------ EXERCISE MATERIAL

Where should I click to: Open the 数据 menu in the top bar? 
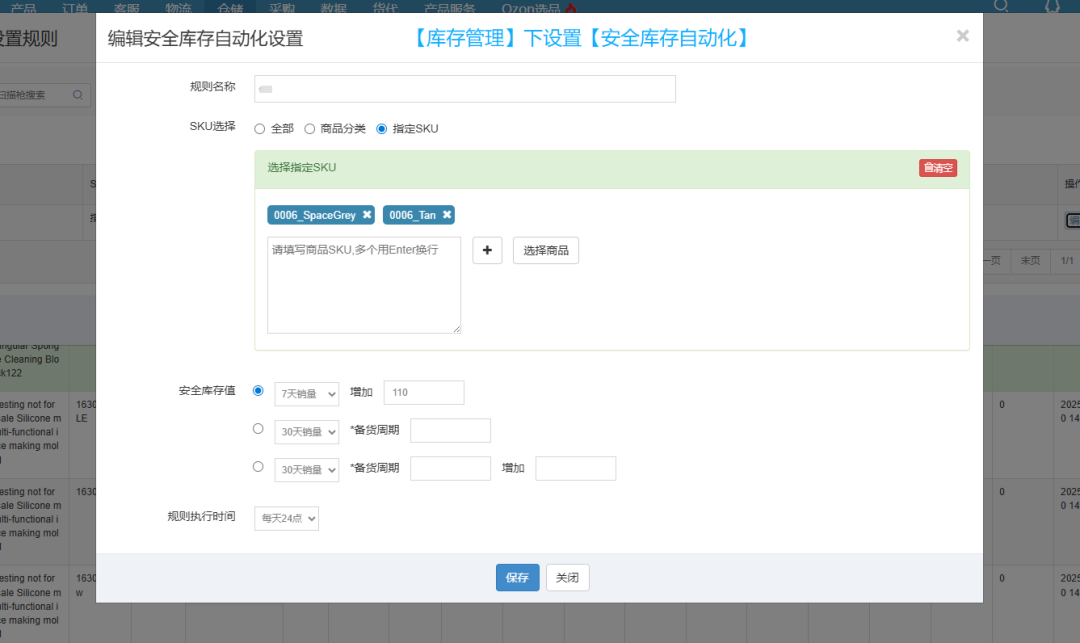point(333,7)
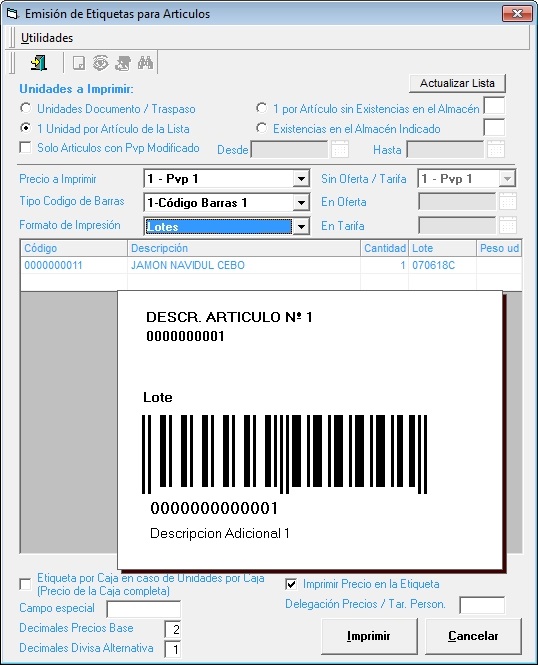The width and height of the screenshot is (538, 665).
Task: Click the eye preview toolbar icon
Action: [101, 63]
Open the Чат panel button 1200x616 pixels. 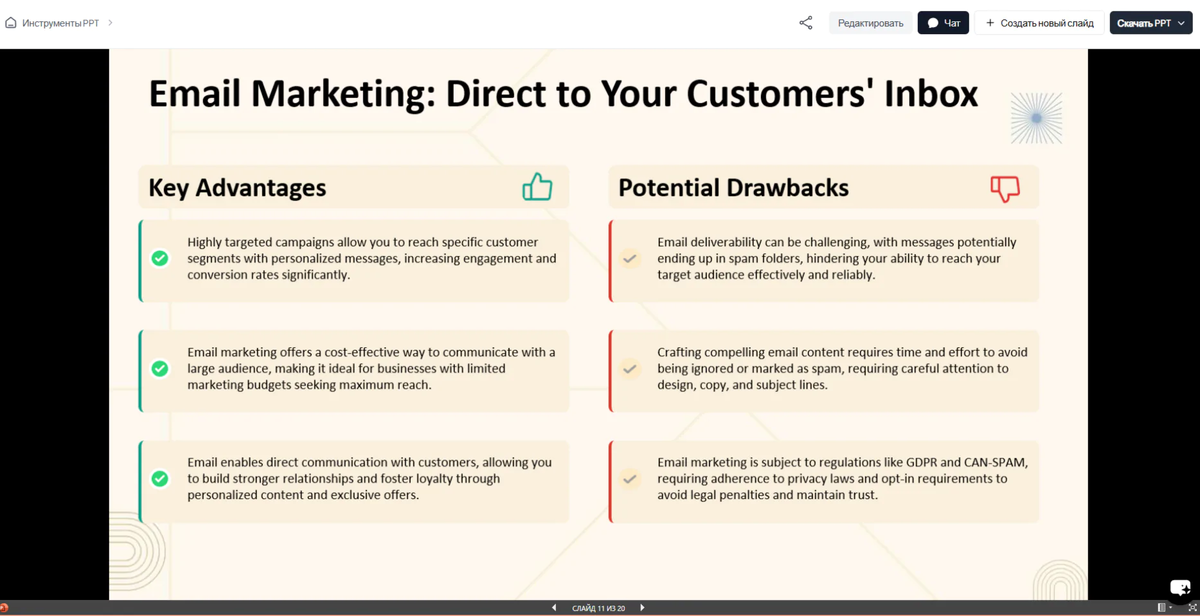pos(943,22)
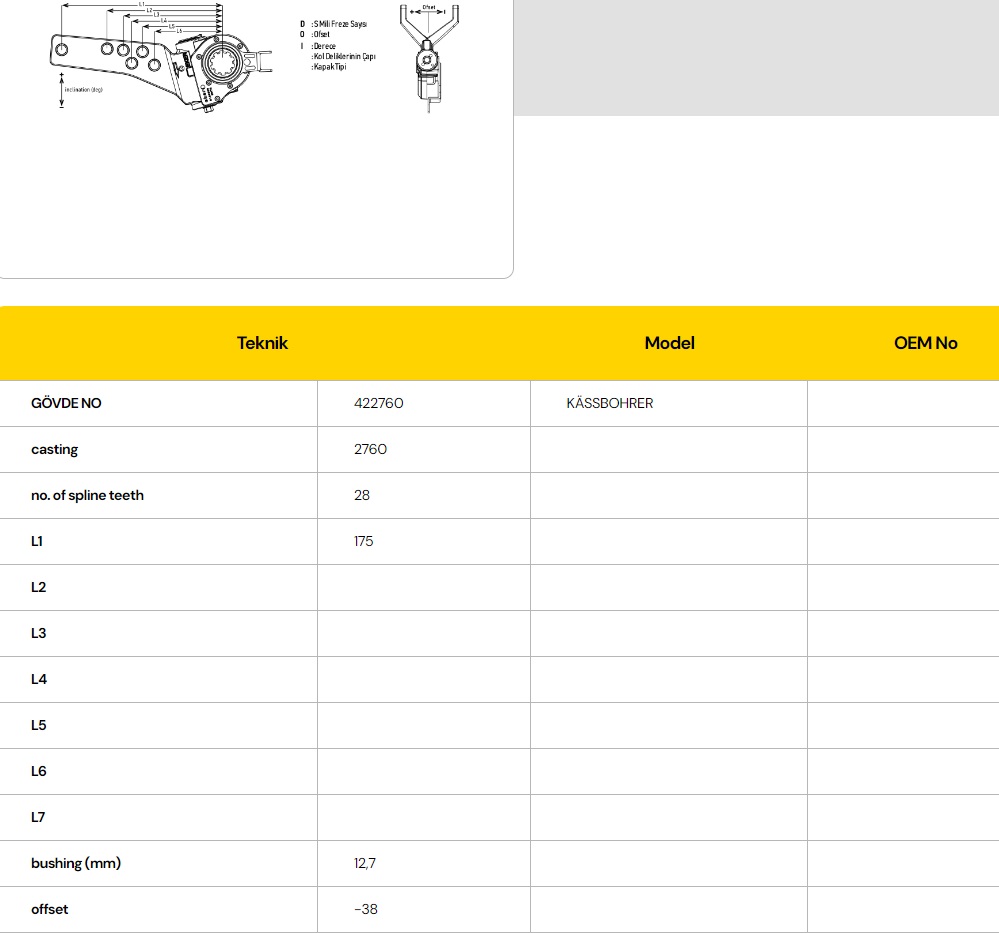Select the casting value 2760
Screen dimensions: 999x933
point(370,449)
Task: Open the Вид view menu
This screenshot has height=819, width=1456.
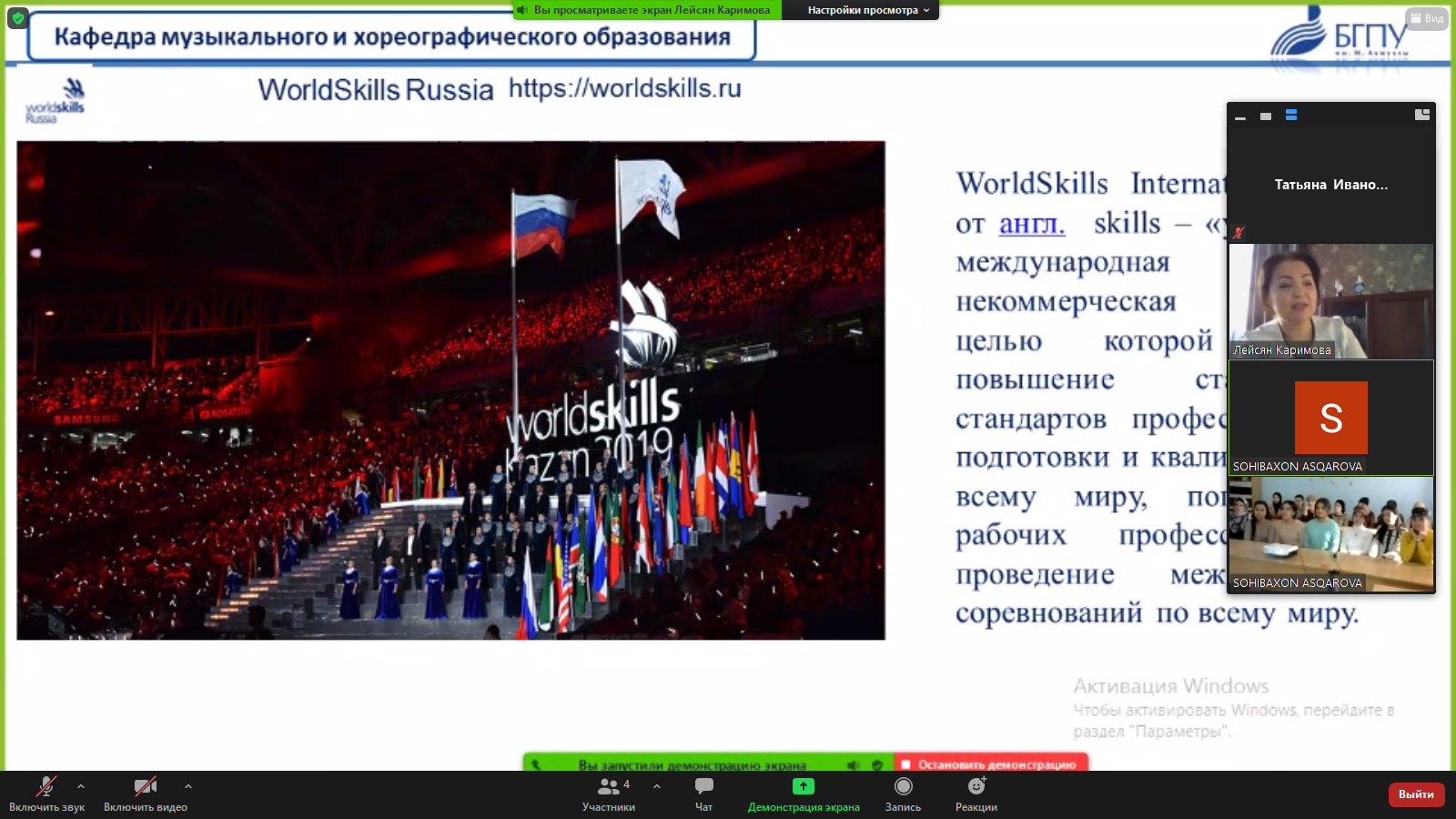Action: pos(1426,18)
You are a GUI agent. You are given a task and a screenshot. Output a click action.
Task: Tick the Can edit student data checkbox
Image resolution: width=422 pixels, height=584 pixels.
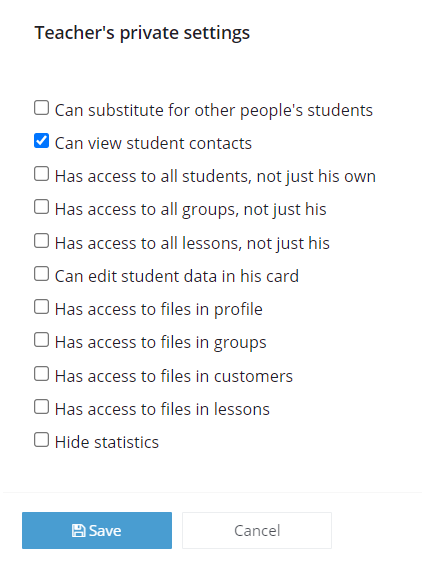pos(41,274)
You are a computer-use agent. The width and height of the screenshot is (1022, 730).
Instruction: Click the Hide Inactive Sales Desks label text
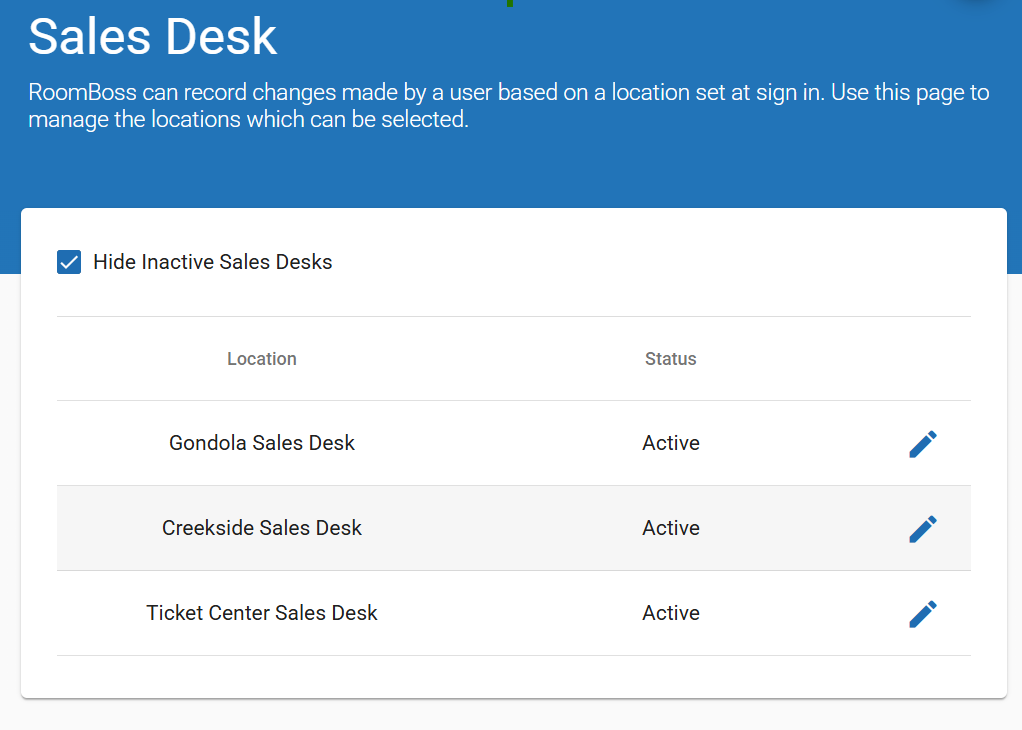[212, 263]
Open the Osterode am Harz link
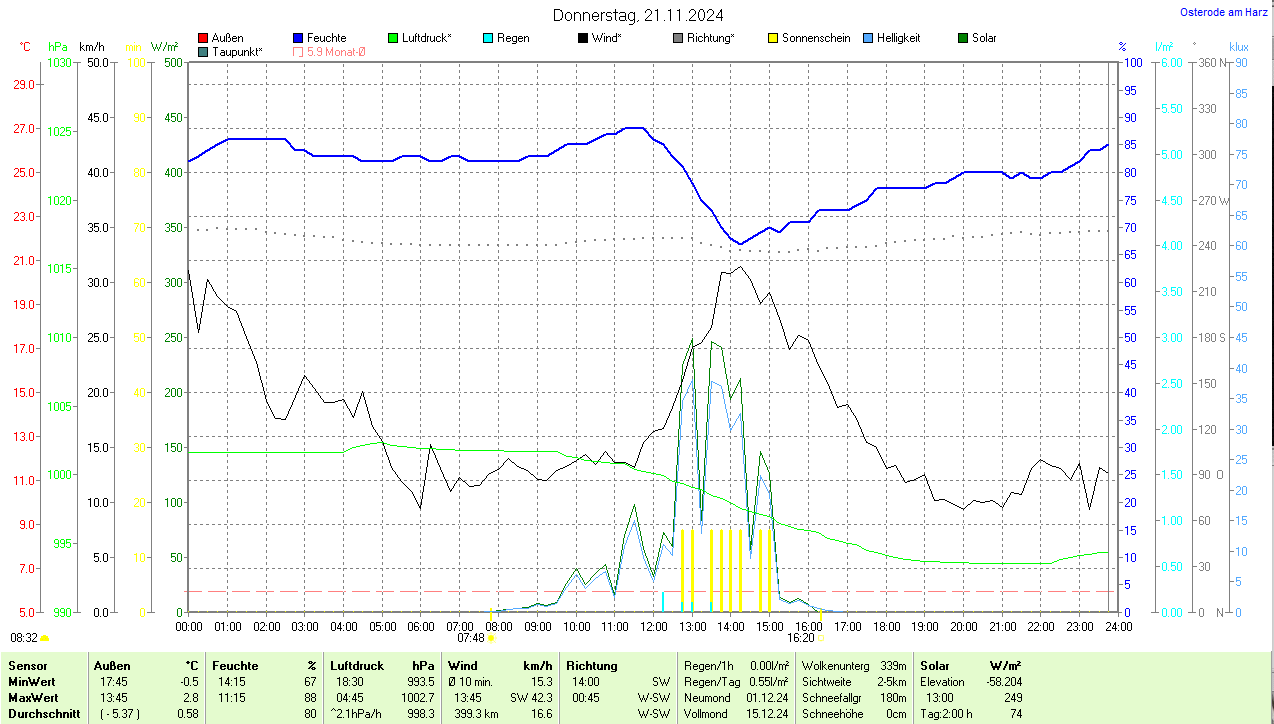This screenshot has width=1274, height=724. (1222, 12)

------------

YOUR INSTRUCTIONS: Update everything from the line containing "Task: Open the Вид view menu" down to the end of the records, replacing "checkbox" with "check box" and changing nothing else. Leave the pictures out of your answer.

RESULT BELOW:
Task: Open the Вид view menu
This screenshot has height=819, width=1456.
Action: pos(1426,18)
You are a GUI agent. You are given a task and a screenshot. Output a click action.
Task: Tick the Can edit student data check box
Image resolution: width=422 pixels, height=584 pixels.
pos(41,274)
You are a computer-use agent. The width and height of the screenshot is (1022, 730).
Instruction: Click the Hide Inactive Sales Desks label text
[212, 263]
Open the Osterode am Harz link
This screenshot has width=1274, height=724. (1222, 12)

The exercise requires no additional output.